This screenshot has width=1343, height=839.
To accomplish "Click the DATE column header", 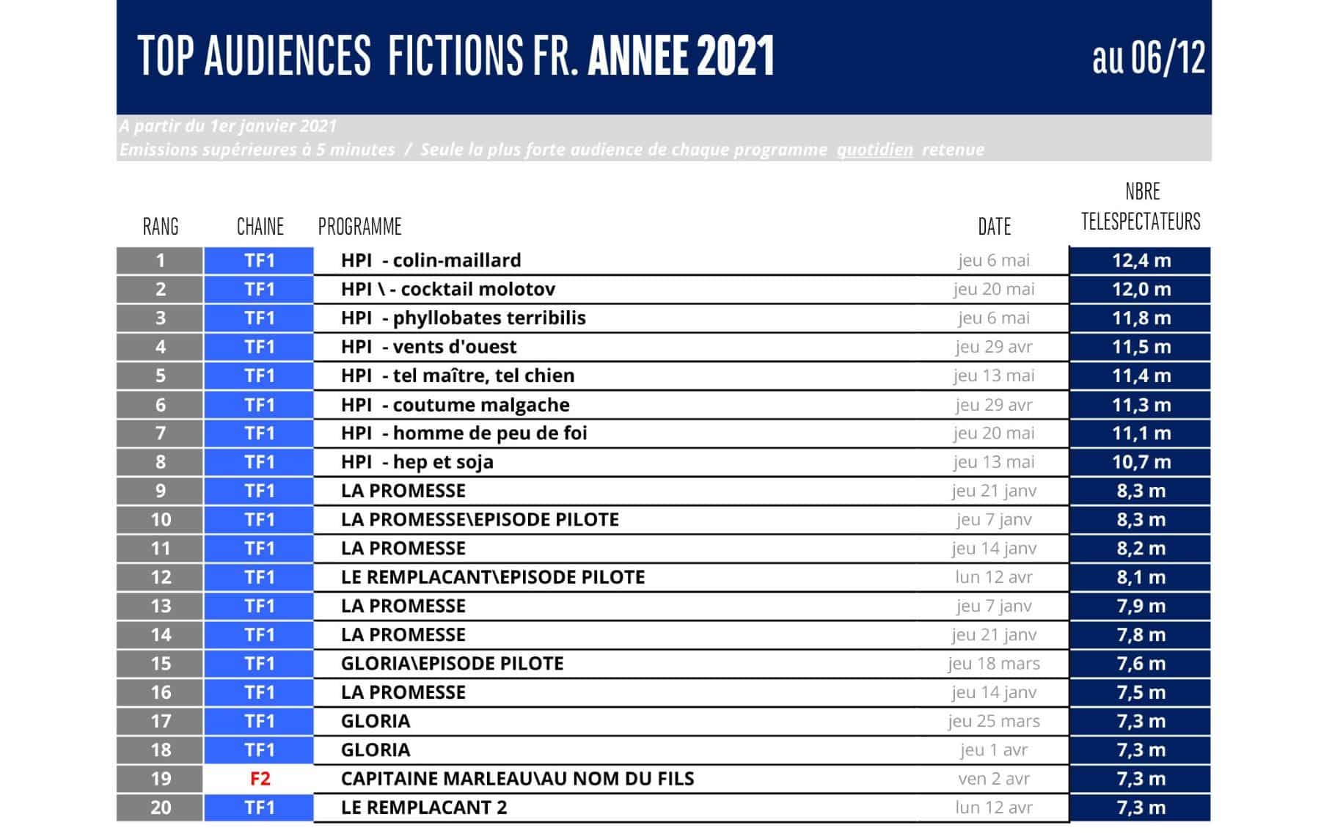I will (x=994, y=226).
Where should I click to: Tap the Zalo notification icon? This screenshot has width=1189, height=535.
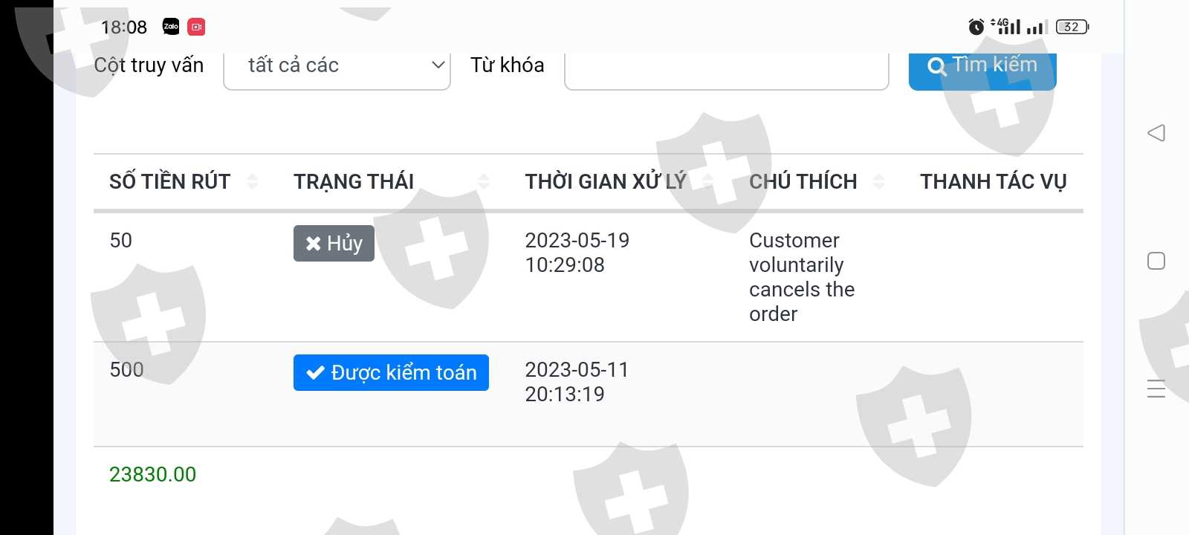pyautogui.click(x=171, y=27)

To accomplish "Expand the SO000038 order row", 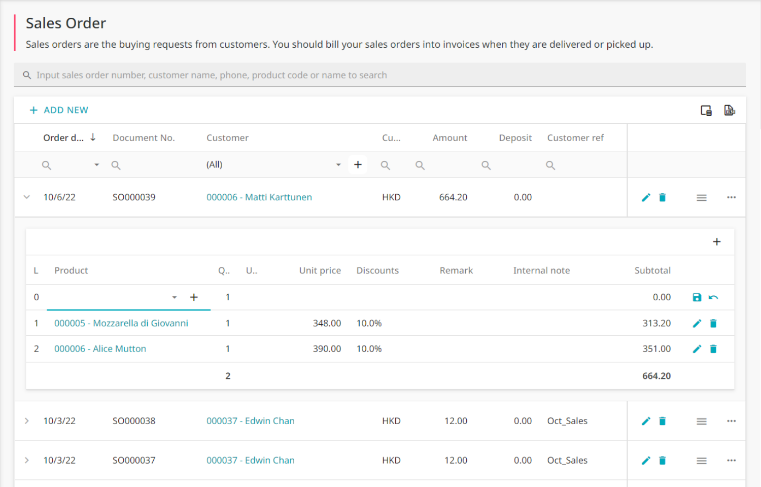I will (27, 421).
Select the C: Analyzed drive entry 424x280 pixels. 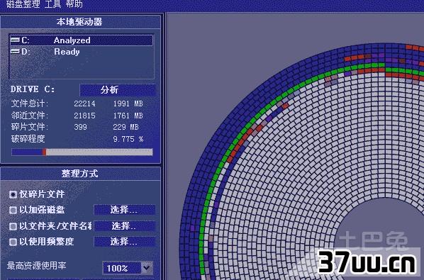[x=81, y=40]
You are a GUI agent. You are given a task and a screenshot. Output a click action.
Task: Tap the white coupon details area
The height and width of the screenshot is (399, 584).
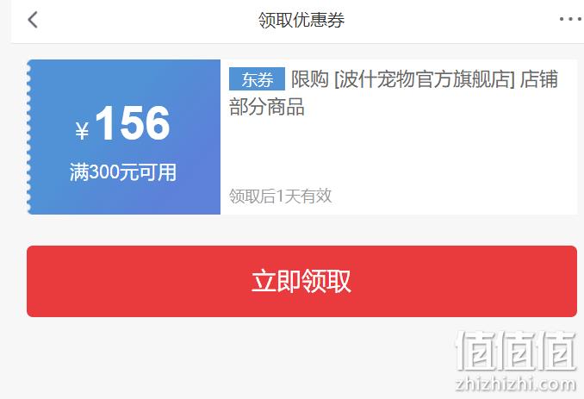coord(399,137)
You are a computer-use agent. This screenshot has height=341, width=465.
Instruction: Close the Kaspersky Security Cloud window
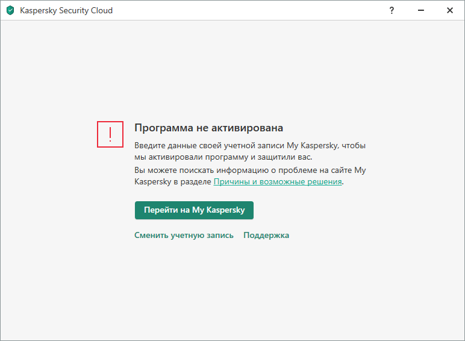[x=450, y=10]
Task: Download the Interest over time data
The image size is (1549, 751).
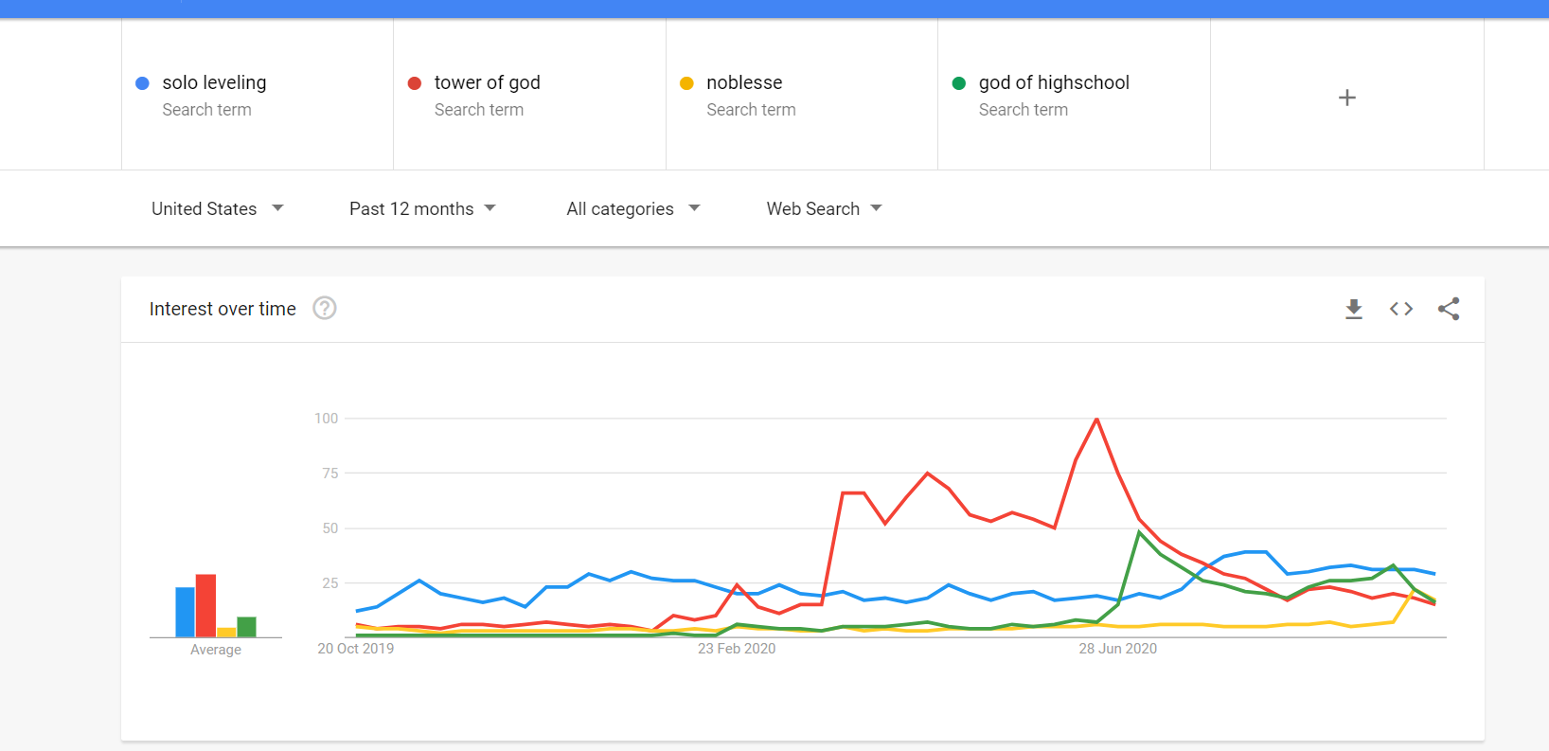Action: point(1354,309)
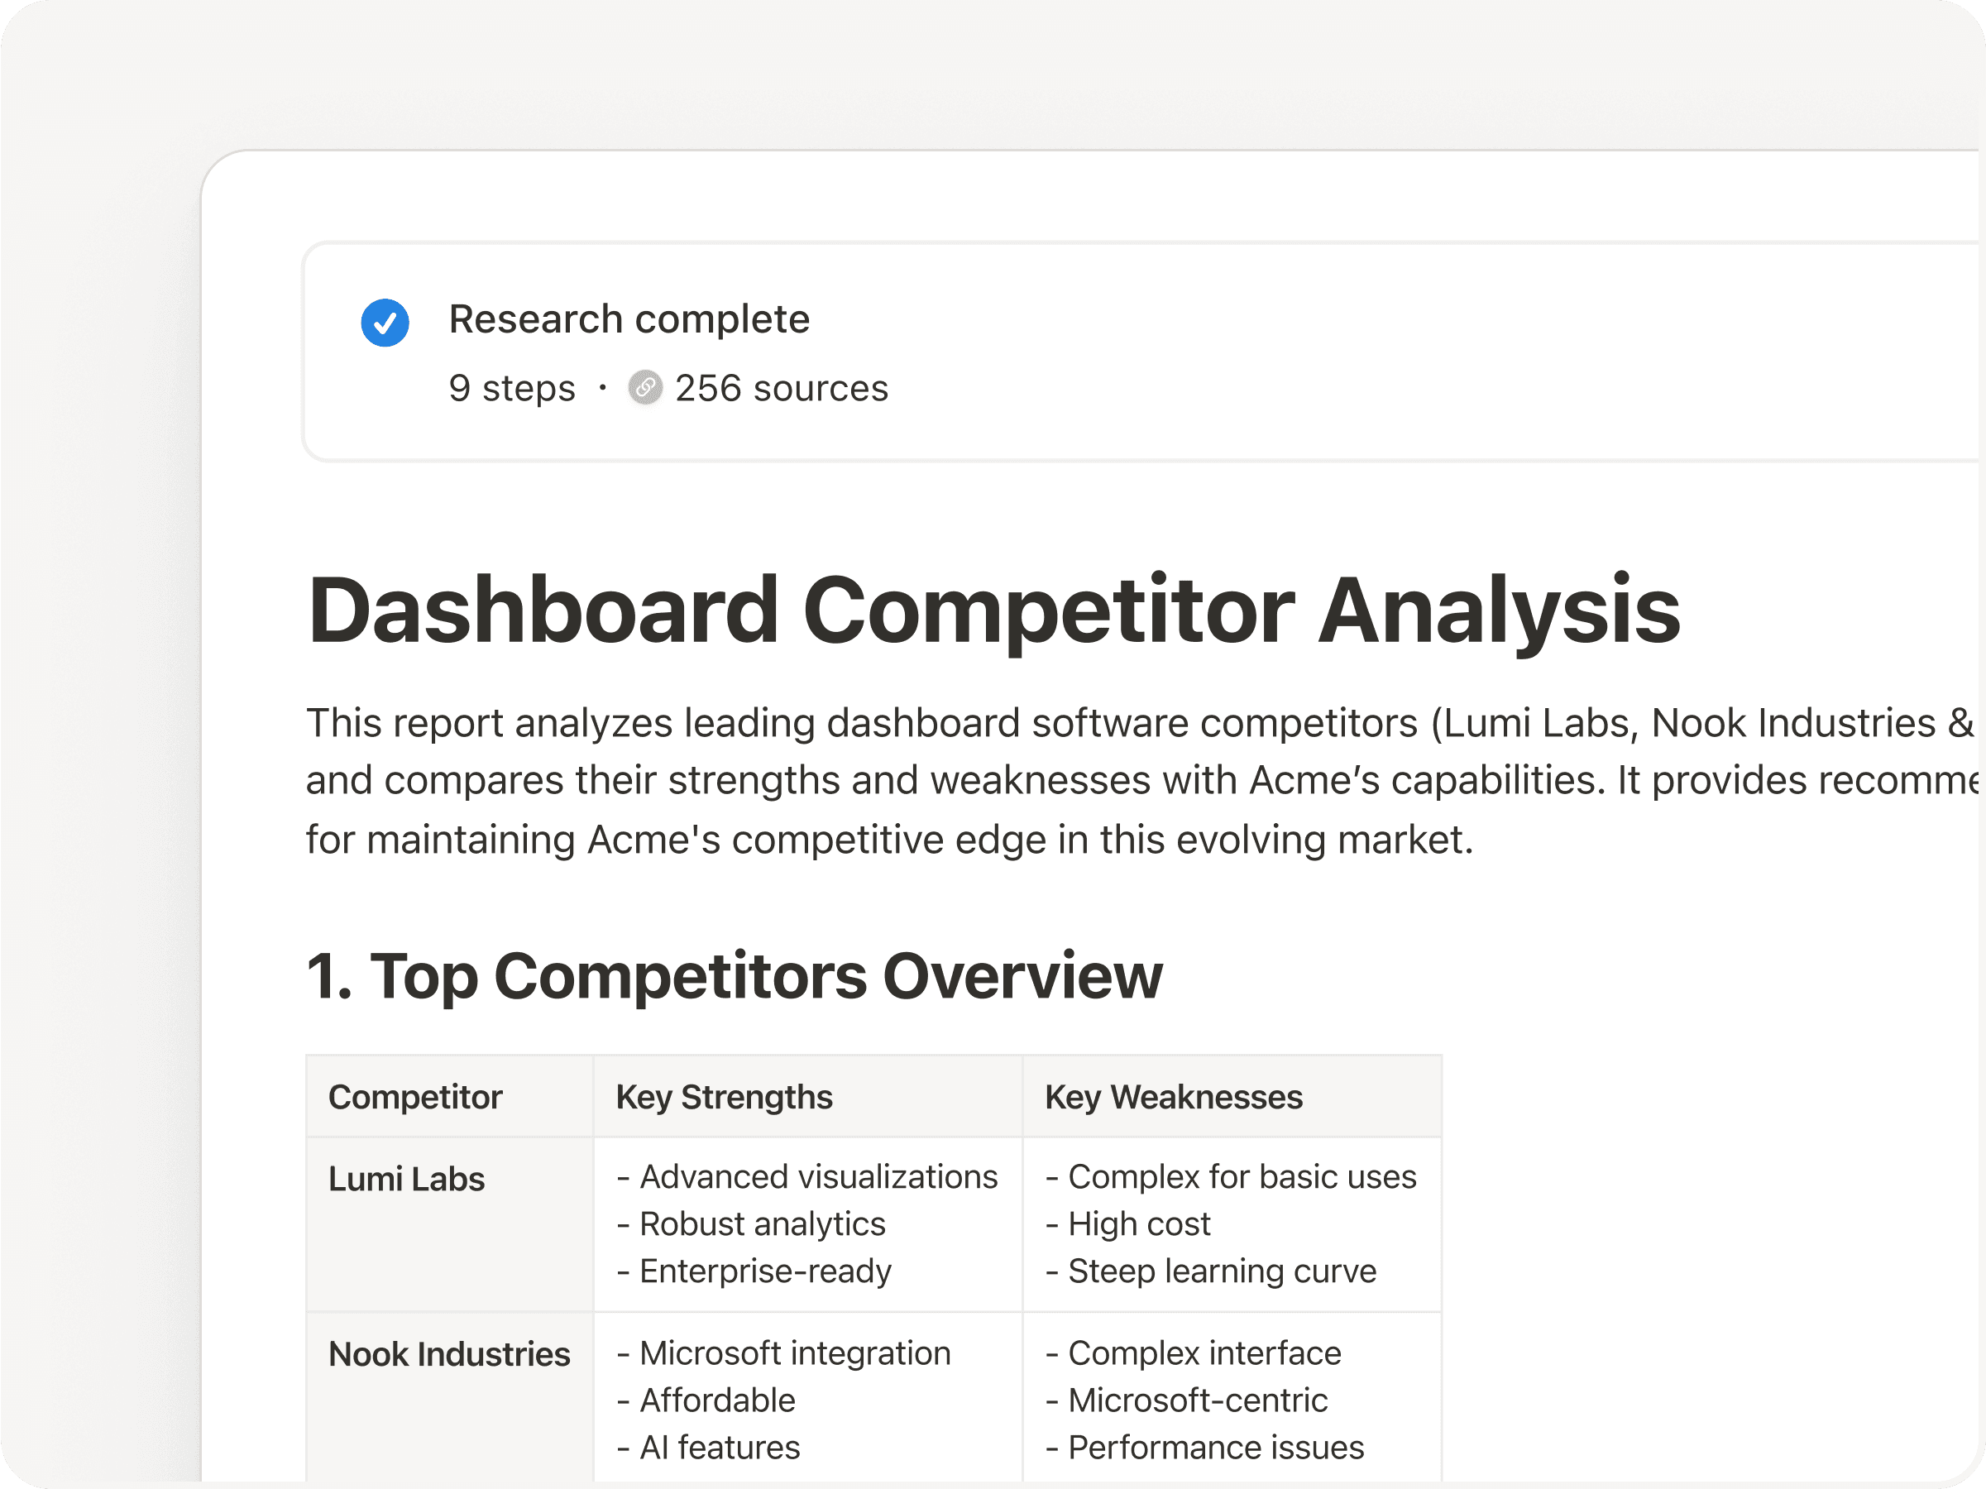Click the Key Weaknesses column header
The height and width of the screenshot is (1489, 1986).
coord(1173,1097)
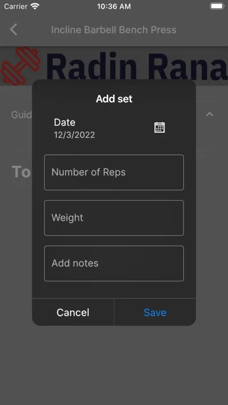This screenshot has height=405, width=228.
Task: Tap the Carrier status text
Action: click(x=16, y=6)
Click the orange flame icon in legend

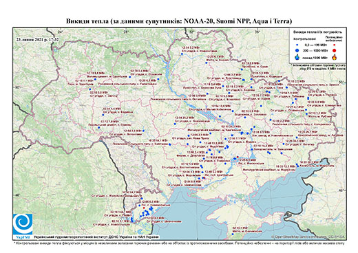(x=334, y=57)
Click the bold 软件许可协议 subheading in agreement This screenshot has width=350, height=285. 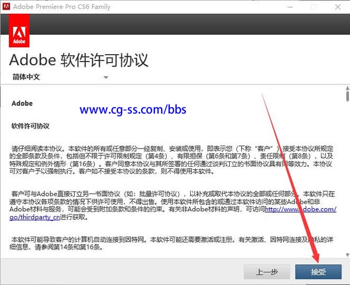[30, 126]
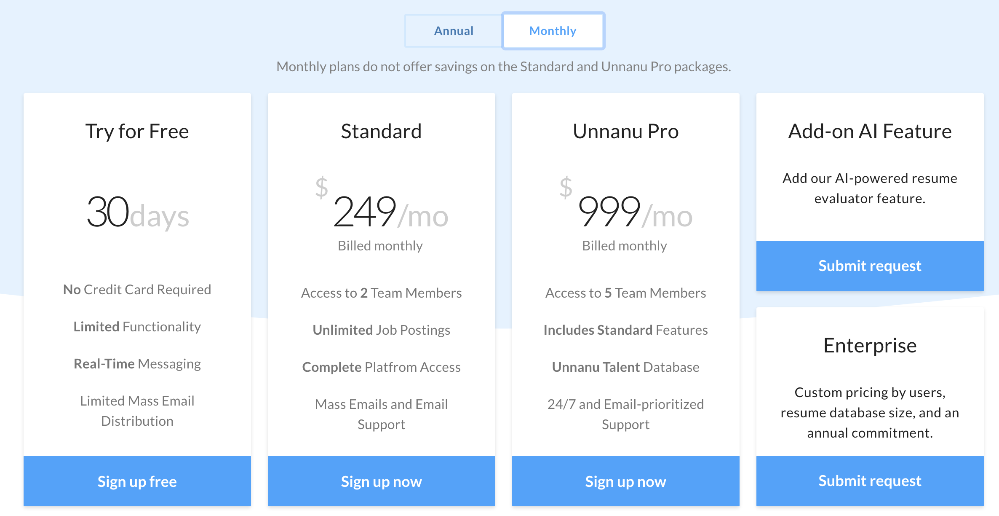Screen dimensions: 999x516
Task: Click the Enterprise card heading
Action: tap(870, 345)
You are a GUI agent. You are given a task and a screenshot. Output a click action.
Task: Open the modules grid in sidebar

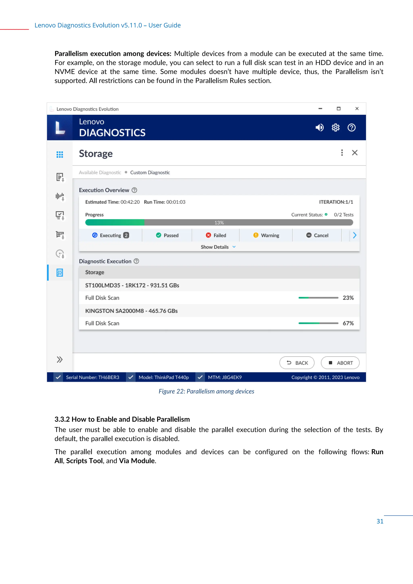[60, 154]
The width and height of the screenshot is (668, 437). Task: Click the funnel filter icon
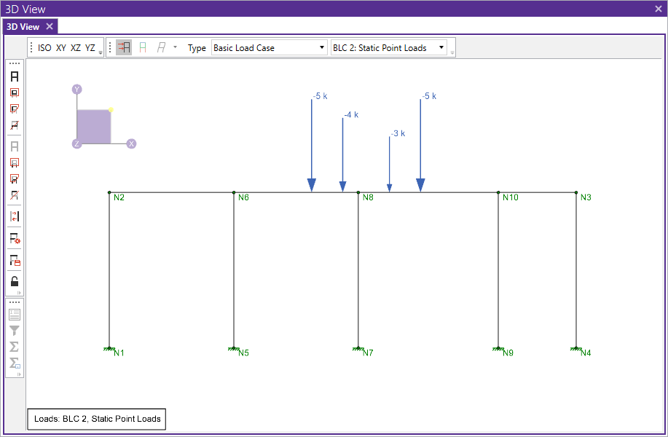(x=14, y=331)
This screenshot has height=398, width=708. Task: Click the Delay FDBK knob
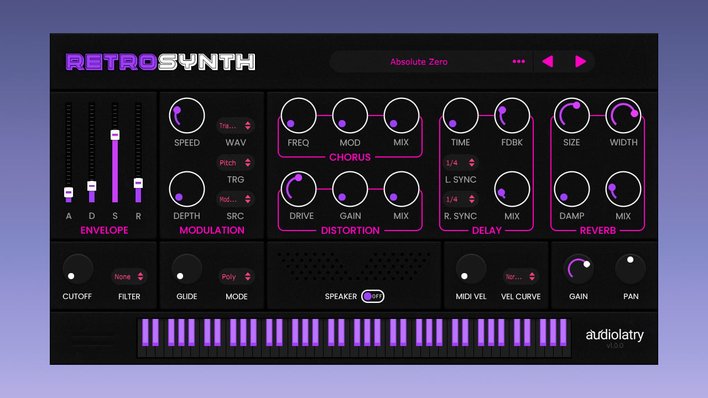[x=512, y=116]
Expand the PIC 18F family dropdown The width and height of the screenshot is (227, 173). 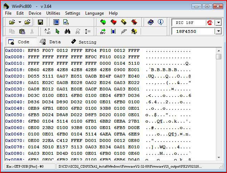pyautogui.click(x=218, y=23)
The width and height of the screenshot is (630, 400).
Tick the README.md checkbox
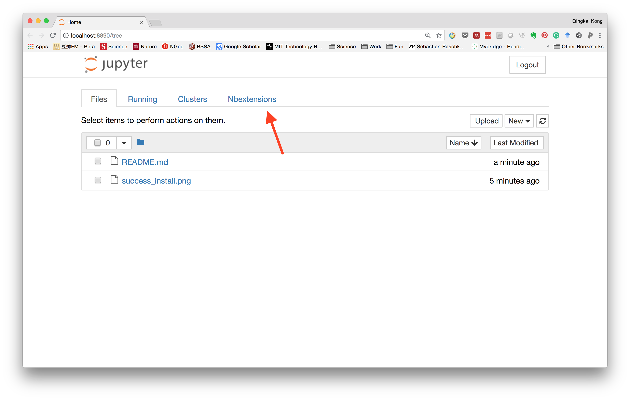[x=98, y=161]
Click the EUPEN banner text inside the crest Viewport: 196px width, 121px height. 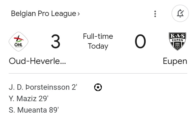pos(177,40)
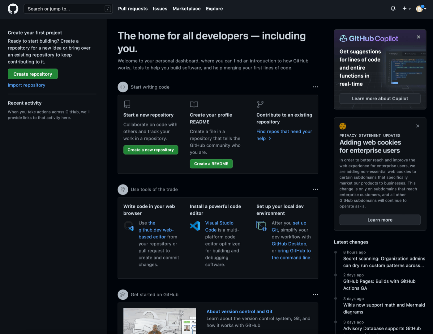Click the Visual Studio Code icon
This screenshot has height=334, width=433.
(195, 226)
****************************************
**WHAT IS REQUIRED**. Starting with the line that contains "Task: Download the Interest over time data" and going on through the line that contains "(x=334, y=57)", replace "orange" with "red" and give those lines again with nothing else changed. Leave the pictures out of the answer.

**FINAL RESULT**.
Task: Download the Interest over time data
The image size is (1549, 751).
Action: point(1354,309)
Click the Key Weaknesses column header
The height and width of the screenshot is (1489, 1986).
coord(1173,1097)
This screenshot has height=405, width=228.
Task: Tap the Carrier status text
Action: click(x=16, y=6)
Click the red flame icon in legend

(x=334, y=57)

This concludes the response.